The anchorage at Saint Pierre was fairly crowded and it took us a few minutes to find a good spot to set our anchor. Arriving to a new anchorage is always a little time consuming. You have to find the best spot that is a good balance between being close to the tender dock so you can easily get to shore, but not so close that you and 30 of your closest friends all choose the same spot.
We were just getting set when our friends from S/V Smitty and S/V Sea Ya! were arriving. Once everyone was settled we took a short walk through Saint Pierre for a drink and bite to eat. Saint Pierre was founded in 1635 and is a beautiful seaside city that has been designated a “City of Art and History”. Like most islands in the Caribbean, Martinique was formed from volcanic action. In 1902 the city of Saint Pierre was totally destroyed by the eruption of Mount Pelee.

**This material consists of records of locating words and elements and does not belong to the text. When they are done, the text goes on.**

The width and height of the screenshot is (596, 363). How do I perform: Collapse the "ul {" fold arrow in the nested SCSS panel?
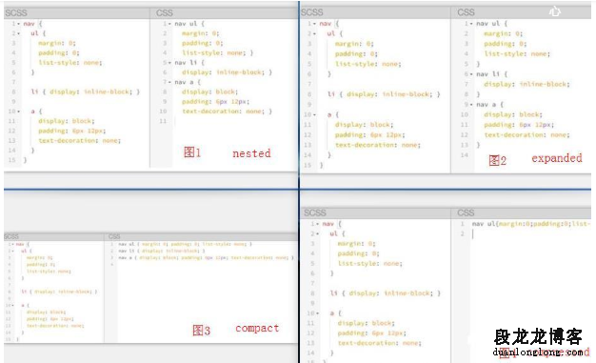click(x=18, y=33)
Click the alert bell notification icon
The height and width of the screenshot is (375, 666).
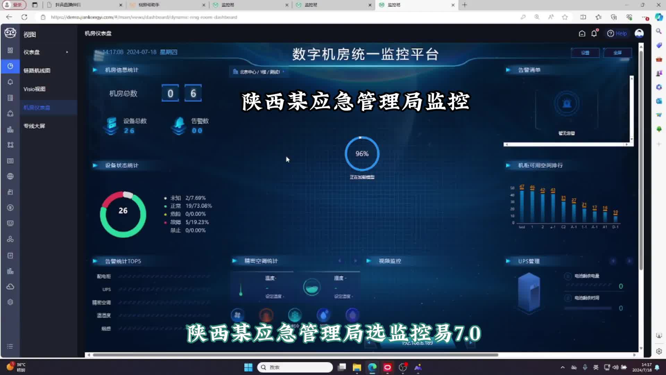(x=595, y=33)
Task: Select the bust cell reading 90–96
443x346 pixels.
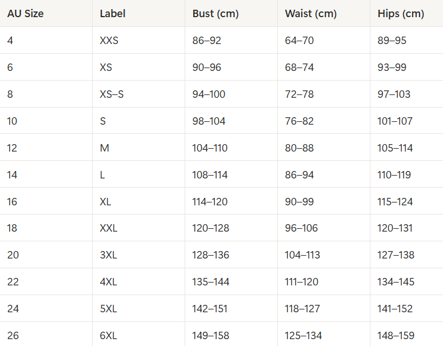Action: point(207,67)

Only two people survived the eruption. If you have ever heard the story of the lone prisoner that survived a volcano, that is this story. Louis-Auguste Cyparis was the lucky one that survived the total destruction of the city. That is an interesting story all on its own.
The next morning Lisa and I pulled the genoa down. We were finally ready to tackle the rips we made leaving the USVI. We moved the Sailrite LSZ-1 onto the bow and started stitching the UV cover. The UV cover protects the sail from sunlight when it is furled. The actual sail material isn’t very resistive to UV light so another fabric, like Sunbrella, is usually affixed to the last 12-18 inches of a sail. The seams failed and started flapping in the wind. Since the sail was already down we also took the time to patch up a couple places that were getting a little chaffe.
A few hours later we were making the walk up to the De Paz Rum distillery. De Paz is just over three kilometers from the tender dock, but it is uphill the entire way. Luckily we were going up before the sun started really beating down on us. The Distillery sits at the foot of Mounte Pelee. DePaz produces an agricole rum from crushing fresh sugar cane. After the eruption of 1902 the grounds were rebuilt in 1917 and the distillery has been making tasty rum ever since. Visitors can do a self guided tour to see old watermills that still function. The red walking path takes you through some of the previously used buildings like the turbine room. The tour ends in the gift shop where you are offered free tastings of their delicious rum concoctions. The rum really is reasonably priced here as well. As we traveled to other places after this visit I took note of the prices around the Caribbean. I suggest stocking up here on whichever rum you enjoy. You’ll be glad you did.